* **Work to complete**
State how many lines in the entries below contain the string "Task". Give only the number.

* **Dataset rows**
* BEGIN *

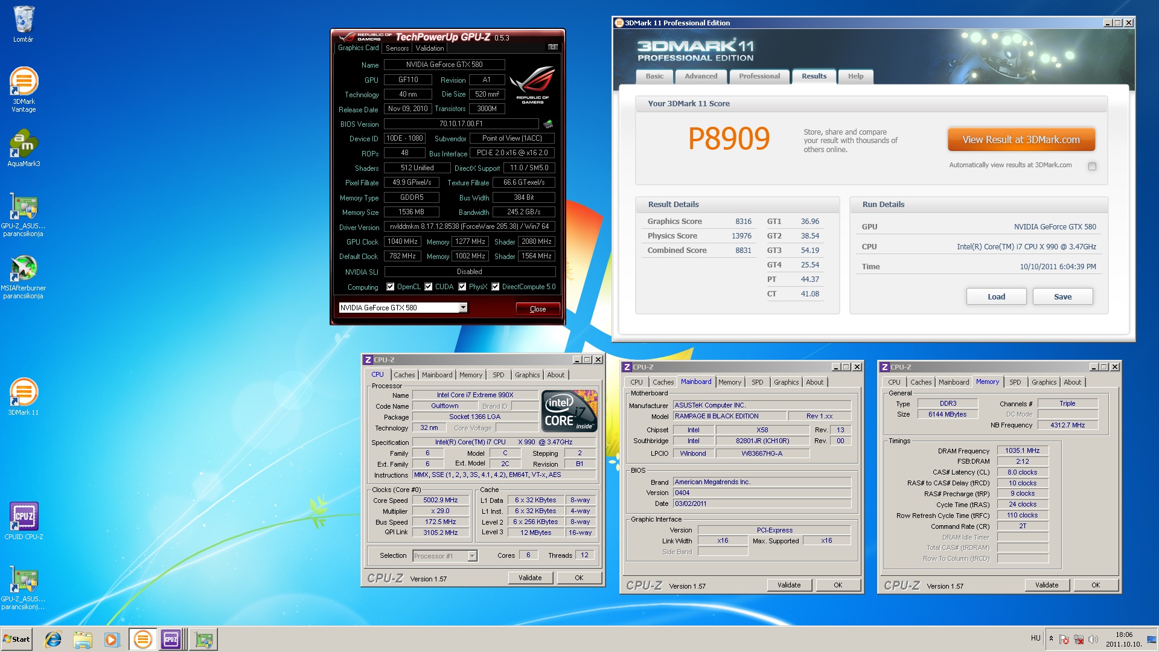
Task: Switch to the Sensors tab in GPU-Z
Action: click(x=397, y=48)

* END *
* BEGIN *

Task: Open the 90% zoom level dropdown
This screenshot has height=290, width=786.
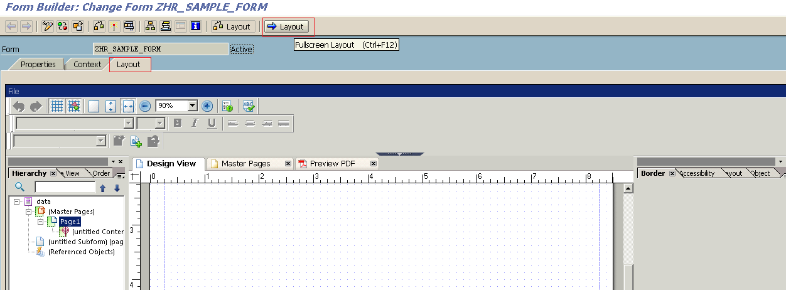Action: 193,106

* END *

* **Exercise output**
2